2. Technical Resistance and Support Levels
Bitcoin’s attempt to consolidate above ~$114,000 is facing stiff resistance. Recent declines have pulled it back to the $112,000–$113,000 range, where support is weak despite overlapping with the 100‑day moving average.
Shorter-term moving averages—50‑day and 100‑day SMAs—hover near ~$117,000, forming overhead resistance. A sustained break below these levels could open the way to psychological support zones around $110K, and potentially a deeper decline toward $90K–$100K if breached.
3. Market Behavior, Volume, and Speculative Sentiment
Trading behavior reflects waning speculative fervor. Spot volumes near the recent high are noticeably muted compared to prior cyclical peaks, while futures continue to trade but with decreasing aggression—funding rates and term basis are on a downtrend.
Moreover, retail activity is cooling sharply. Retail transfers have dropped to the lowest levels seen since the 2021 peak, reminiscent of late-cycle behavior. Rekt Capital even notes that bull-trend upswings typically reverse within five to seven weeks—Bitcoin’s current rally appears to have reached that threshold.

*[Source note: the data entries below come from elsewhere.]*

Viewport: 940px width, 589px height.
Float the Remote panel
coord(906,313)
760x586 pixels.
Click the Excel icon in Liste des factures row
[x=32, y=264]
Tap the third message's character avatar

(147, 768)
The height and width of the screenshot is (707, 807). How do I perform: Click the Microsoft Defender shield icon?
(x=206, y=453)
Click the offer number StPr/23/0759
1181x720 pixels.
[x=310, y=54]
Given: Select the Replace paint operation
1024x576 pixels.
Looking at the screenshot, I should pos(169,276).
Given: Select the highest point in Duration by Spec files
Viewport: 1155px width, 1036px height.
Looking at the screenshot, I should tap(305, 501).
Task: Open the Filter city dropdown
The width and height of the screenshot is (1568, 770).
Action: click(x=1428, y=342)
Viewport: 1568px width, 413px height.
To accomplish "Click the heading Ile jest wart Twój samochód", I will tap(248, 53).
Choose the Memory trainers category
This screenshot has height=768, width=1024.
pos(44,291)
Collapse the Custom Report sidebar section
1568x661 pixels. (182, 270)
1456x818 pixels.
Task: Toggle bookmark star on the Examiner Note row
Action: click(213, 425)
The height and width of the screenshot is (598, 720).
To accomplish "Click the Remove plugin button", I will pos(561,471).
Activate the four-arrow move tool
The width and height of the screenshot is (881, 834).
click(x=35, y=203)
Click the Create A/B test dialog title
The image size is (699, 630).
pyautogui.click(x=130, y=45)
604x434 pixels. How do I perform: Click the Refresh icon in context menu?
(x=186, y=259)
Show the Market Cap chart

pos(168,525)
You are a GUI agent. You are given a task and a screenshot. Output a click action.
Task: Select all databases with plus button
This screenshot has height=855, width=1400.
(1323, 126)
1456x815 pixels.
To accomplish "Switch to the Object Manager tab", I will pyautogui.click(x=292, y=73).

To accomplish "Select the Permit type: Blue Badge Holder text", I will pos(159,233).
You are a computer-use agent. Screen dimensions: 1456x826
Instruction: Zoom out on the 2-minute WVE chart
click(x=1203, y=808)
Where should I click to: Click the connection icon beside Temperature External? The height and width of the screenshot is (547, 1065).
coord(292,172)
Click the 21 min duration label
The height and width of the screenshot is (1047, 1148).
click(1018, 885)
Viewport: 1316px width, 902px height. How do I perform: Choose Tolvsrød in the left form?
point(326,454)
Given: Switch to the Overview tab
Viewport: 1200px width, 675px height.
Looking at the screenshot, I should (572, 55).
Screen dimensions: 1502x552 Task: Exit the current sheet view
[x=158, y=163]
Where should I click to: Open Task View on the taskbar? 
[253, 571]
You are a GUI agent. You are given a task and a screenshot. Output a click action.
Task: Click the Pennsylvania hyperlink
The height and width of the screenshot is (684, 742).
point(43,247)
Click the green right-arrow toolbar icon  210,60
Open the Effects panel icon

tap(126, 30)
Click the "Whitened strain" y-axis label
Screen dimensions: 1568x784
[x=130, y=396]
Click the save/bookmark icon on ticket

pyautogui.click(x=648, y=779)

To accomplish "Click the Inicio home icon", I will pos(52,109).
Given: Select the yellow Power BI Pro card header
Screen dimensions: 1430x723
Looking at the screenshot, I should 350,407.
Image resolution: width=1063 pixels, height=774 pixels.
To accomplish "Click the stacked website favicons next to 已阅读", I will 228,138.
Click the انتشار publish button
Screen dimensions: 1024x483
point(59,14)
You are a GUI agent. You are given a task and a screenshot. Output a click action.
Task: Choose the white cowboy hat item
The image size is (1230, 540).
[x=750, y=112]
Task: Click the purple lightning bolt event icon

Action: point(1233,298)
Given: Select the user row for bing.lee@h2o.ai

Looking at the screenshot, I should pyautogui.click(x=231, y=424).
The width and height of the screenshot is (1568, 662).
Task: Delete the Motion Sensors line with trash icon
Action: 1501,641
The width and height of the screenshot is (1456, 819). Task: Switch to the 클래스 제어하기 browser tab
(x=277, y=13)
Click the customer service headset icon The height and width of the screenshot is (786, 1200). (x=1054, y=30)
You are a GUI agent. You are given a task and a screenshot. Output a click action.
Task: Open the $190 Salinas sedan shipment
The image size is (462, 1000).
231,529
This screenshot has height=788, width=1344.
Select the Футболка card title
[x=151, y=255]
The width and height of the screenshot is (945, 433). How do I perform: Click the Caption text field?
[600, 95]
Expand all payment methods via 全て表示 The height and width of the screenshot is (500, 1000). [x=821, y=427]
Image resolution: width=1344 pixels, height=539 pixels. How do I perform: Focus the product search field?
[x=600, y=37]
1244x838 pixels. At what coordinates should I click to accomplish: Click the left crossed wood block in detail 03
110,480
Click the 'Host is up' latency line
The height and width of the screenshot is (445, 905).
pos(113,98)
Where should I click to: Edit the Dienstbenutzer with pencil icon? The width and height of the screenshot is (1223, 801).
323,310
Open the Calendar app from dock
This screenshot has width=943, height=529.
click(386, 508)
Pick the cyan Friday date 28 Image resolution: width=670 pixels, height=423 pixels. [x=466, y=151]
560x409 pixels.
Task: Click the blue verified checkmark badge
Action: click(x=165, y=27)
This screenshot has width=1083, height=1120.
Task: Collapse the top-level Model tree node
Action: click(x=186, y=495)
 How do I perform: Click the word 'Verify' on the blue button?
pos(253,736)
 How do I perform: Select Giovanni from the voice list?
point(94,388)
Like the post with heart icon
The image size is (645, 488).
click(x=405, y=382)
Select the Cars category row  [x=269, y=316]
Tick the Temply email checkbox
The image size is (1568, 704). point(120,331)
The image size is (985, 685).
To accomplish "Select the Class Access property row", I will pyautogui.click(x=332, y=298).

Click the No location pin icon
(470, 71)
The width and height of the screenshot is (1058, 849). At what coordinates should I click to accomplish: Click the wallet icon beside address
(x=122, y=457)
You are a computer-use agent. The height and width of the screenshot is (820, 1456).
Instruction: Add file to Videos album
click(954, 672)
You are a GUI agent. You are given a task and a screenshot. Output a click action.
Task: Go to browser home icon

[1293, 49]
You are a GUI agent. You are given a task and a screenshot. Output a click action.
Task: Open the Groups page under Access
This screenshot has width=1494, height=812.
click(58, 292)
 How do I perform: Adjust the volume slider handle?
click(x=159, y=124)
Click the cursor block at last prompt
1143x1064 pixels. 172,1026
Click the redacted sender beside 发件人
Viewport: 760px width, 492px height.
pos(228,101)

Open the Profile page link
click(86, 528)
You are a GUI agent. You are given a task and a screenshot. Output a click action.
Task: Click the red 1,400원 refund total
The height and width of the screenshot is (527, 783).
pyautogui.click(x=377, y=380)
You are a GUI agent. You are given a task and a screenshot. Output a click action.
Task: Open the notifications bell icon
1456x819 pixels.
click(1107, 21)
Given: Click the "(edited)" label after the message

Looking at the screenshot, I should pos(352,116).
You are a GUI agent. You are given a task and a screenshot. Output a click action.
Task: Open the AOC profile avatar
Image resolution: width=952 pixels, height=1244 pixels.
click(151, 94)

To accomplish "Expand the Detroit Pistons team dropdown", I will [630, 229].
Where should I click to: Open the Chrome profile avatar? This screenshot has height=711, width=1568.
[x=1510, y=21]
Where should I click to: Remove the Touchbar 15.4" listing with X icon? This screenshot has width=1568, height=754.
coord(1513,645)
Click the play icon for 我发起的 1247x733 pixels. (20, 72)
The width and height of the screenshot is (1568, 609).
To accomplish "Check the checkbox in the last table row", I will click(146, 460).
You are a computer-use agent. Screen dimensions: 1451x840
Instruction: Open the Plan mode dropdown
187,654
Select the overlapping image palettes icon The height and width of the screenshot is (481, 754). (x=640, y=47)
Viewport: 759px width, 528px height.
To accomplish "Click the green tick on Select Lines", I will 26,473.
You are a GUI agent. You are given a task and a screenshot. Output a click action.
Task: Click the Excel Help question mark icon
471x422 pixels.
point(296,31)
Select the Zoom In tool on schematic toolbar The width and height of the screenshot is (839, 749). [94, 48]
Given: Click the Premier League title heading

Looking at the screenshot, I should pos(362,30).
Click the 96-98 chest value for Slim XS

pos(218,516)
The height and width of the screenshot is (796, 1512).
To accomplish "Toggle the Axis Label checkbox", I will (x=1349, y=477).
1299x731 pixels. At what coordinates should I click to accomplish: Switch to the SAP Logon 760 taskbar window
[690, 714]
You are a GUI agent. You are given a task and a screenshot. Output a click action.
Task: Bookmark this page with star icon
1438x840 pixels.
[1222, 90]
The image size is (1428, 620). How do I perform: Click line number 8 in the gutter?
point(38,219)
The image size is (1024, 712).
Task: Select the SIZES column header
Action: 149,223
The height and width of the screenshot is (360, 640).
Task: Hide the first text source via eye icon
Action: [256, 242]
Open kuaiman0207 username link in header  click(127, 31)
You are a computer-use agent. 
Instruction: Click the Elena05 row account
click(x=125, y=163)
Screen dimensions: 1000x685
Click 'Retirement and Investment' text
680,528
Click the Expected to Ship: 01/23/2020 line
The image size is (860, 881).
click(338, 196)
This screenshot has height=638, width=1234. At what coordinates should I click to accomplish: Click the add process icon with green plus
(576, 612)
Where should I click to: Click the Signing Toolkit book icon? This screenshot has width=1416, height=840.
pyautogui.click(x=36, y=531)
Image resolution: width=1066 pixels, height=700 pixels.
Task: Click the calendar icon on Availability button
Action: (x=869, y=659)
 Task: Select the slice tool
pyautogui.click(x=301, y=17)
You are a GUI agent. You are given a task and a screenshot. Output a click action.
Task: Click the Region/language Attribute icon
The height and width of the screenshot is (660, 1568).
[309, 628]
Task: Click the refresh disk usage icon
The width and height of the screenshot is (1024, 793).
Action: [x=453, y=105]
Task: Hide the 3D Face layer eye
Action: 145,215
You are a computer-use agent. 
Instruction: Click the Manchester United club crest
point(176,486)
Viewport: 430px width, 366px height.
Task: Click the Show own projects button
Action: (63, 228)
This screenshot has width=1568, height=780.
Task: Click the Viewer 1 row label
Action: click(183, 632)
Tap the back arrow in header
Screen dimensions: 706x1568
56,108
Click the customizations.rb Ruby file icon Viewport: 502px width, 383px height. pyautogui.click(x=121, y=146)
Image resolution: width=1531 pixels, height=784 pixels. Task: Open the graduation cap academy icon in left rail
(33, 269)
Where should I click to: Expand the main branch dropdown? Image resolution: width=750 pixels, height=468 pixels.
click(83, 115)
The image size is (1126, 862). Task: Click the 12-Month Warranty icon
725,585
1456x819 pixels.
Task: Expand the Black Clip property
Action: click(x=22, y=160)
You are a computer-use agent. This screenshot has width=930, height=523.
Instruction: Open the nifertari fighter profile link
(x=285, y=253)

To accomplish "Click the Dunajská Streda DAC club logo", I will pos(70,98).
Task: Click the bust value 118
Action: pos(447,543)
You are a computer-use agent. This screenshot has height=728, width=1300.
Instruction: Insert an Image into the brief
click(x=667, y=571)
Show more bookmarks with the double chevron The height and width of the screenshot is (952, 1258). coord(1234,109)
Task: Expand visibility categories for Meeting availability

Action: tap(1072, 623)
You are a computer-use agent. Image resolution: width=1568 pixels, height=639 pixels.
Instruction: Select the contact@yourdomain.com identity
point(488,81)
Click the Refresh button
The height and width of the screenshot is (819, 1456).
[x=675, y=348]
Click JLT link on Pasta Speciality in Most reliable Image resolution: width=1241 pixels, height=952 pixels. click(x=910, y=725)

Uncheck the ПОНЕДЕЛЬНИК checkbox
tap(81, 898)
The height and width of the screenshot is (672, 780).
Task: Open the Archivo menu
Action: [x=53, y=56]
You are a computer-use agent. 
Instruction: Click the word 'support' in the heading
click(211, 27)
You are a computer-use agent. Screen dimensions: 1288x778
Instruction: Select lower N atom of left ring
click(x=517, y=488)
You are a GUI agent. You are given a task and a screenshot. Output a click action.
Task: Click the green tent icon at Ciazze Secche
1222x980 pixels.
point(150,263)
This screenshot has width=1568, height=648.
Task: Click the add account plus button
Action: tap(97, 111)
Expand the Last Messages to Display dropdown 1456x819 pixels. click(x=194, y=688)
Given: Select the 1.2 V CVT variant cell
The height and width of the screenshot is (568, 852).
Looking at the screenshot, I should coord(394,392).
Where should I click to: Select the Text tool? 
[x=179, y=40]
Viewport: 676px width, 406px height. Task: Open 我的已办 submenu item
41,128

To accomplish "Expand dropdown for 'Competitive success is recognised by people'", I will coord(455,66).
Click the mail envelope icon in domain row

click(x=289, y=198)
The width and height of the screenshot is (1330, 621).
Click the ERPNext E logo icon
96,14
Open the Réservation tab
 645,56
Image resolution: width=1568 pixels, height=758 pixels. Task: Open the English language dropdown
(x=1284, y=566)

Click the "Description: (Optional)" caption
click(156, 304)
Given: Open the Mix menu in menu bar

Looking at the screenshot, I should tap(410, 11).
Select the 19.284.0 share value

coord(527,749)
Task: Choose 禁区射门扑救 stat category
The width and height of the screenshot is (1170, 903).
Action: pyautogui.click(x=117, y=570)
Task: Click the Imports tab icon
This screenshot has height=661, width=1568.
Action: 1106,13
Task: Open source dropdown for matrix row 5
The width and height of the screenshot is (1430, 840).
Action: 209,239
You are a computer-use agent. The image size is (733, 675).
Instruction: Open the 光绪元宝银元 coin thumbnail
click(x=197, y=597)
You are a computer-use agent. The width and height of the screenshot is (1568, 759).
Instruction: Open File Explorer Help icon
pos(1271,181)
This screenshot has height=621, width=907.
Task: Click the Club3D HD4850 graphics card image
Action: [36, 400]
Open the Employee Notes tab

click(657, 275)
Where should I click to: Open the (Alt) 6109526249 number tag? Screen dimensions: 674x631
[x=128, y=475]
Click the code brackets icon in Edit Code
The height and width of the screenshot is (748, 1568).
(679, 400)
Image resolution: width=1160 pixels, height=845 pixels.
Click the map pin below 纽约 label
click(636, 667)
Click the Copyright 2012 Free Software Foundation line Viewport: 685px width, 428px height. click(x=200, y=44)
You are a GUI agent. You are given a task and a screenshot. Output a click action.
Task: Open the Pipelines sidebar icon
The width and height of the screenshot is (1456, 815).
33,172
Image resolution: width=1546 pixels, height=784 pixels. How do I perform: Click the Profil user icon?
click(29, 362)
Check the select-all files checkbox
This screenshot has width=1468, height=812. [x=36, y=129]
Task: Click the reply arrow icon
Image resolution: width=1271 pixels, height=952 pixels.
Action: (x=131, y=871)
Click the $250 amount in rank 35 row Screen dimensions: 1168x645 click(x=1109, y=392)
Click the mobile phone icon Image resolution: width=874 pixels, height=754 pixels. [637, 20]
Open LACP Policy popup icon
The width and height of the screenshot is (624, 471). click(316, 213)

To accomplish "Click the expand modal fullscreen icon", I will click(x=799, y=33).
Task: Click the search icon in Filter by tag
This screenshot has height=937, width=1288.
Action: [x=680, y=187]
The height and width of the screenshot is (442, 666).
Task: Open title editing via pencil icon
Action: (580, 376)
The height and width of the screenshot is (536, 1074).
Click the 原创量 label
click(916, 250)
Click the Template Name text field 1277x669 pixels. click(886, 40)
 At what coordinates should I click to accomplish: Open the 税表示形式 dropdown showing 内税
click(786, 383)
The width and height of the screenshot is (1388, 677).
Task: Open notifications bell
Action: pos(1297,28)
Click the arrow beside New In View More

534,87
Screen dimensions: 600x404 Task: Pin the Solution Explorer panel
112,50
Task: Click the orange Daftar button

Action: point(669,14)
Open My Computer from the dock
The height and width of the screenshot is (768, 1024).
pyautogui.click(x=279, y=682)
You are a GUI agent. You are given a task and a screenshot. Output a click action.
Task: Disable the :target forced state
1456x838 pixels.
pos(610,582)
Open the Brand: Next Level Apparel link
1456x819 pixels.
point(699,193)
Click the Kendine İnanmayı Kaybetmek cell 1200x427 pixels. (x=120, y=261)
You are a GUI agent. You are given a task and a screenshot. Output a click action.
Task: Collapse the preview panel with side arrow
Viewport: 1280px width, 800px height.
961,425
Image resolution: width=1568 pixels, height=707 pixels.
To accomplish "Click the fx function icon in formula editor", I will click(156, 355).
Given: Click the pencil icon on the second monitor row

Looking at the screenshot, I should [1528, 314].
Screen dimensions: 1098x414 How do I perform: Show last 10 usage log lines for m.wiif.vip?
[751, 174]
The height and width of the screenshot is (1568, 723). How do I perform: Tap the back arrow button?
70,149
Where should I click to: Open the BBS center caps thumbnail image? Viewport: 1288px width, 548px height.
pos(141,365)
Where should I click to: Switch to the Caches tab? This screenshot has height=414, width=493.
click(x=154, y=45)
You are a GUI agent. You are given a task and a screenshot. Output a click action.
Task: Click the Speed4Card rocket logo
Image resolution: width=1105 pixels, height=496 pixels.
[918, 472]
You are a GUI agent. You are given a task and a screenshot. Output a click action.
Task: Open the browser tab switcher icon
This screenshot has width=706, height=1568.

In Reddit commentary, entrenched long-term holders remain confident, reinforcing the “buy‑the‑dip” mentality despite near-term pressures:
“BTC DIP BELOW $114K, BUT CONVICTION REMAINS STRONG AMONG HOLDERS”.
4. Macro Factors and Institutional Tailwinds – Extending the Cycle?
Not all signs point toward an imminent end. Some market watchers, such as Bernstein analysts, project that the bull market could stretch much longer—possibly peaking in 2027 instead of following the traditional four-year cycle. Their bullish case is anchored in strong regulatory support, such as the Genius Act, SEC initiatives, and the establishment of a federal Bitcoin reserve—elements designed to elevate U.S. status as a crypto hub.
Still, critics caution against relying on an unusually prolonged cycle; macroeconomic conditions (like interest rates and liquidity), not just halving rhythms, increasingly influence Bitcoin’s trajectory.
Traders are also reacting to macro uncertainty around the upcoming Powell speech at Jackson Hole. Profit-taking intensified, with the price retreating ~10% from the ~$124K high. Spot selling is visible as spreads between Coinbase and Binance widen; options pricing reflects increased caution.
5. Summary: Navigating Bitcoin’s Bull Cycle Twilight
- On‑chain metrics align with a late-cycle narrative: profit-taking, high supply in profit, and capital rotation all point to waning bullish momentum.
- Technical analysis reveals a fragile footing around $114,000–$117,000; losing these levels may invite deeper correction.
- Market dynamics such as fading spot volume, declining retail participation, and speculative fatigue support a consolidation scenario.
- Institutional and regulatory support, however, could extend the cycle, potentially pushing the peak into 2026 or 2027.
- Macro catalysts, particularly Federal Reserve policy shifts and investor sentiment, could ultimately tip the balance in either direction.
Conclusion
Bitcoin’s parabolic run—from ~$15,500 to ~$124,500—places it squarely in late-cycle territory according to historical and on-chain benchmarks. The convergence of exhausted buying behavior, weakening technical level retention, and subdued volume signals that the bull market is likely nearing its end—though not necessarily imminently. Institutional demand and favorable regulatory momentum offer a counterbalance that could sustain the rally. In the weeks ahead, vigilance around key support levels, macro policy developments, and sudden volume shifts will be critical for anyone seeking to time entries or navigate this complex, evolving landscape.